[Source material Boundary: Start]
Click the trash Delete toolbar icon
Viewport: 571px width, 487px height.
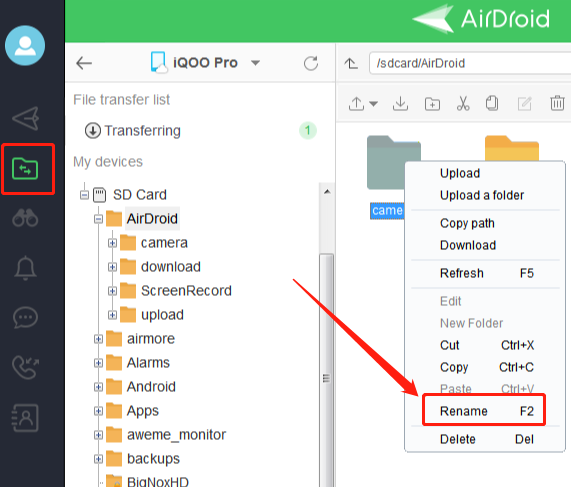(x=557, y=103)
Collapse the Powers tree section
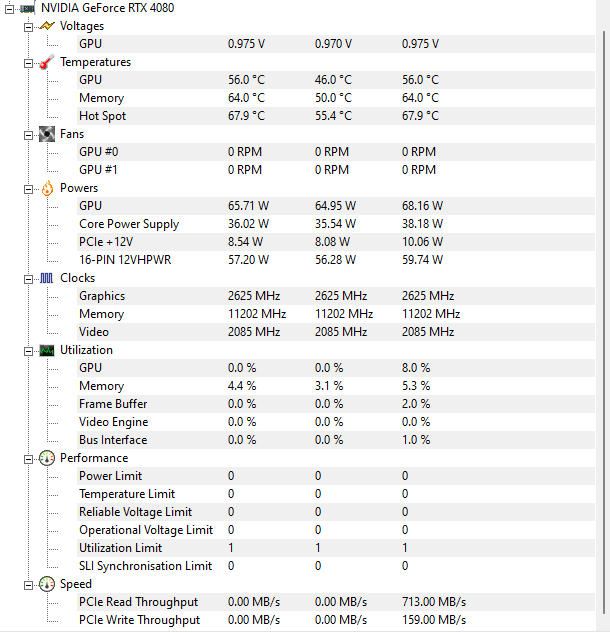This screenshot has height=632, width=610. pos(29,188)
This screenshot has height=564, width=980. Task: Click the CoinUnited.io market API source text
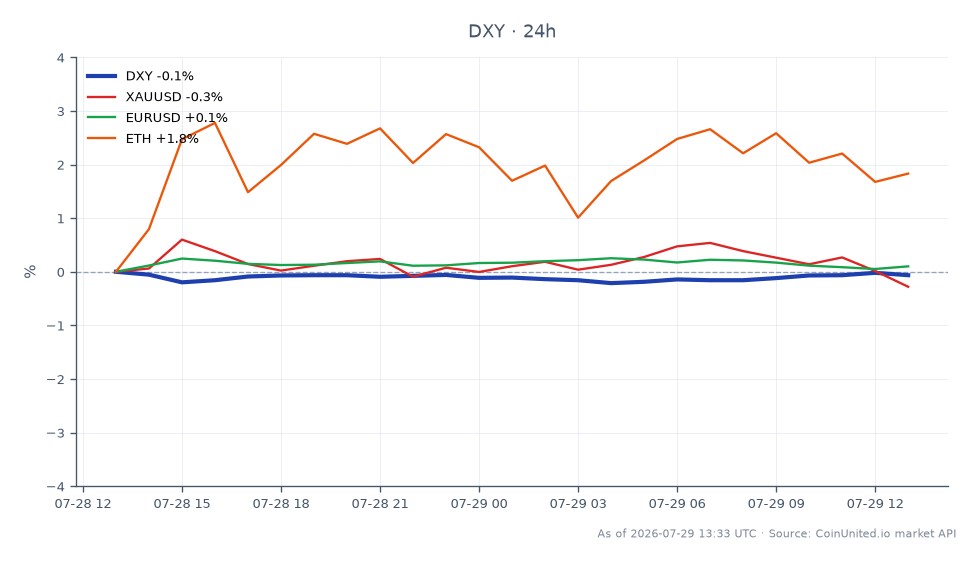click(x=886, y=533)
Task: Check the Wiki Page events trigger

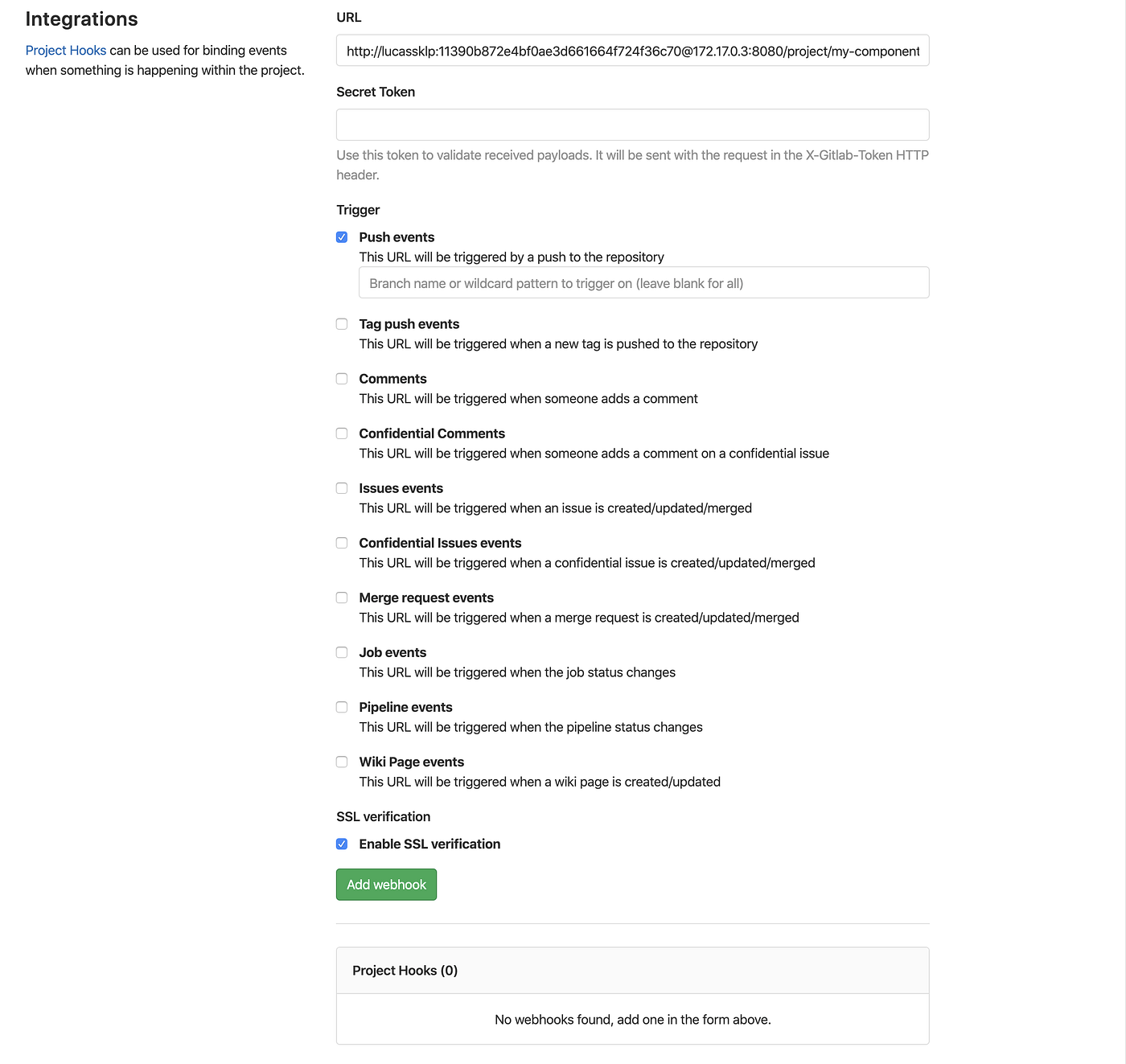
[Source material Boundary: End]
### Your goal:
The copy should hold every entry above word for word and none of the pictures.

### Response:
Click the trash Delete toolbar icon
Viewport: 571px width, 487px height.
(x=557, y=103)
Collapse the Powers tree section
This screenshot has height=632, width=610. pos(29,188)
This screenshot has height=564, width=980. Task: Click the CoinUnited.io market API source text
click(x=886, y=533)
Task: Check the Wiki Page events trigger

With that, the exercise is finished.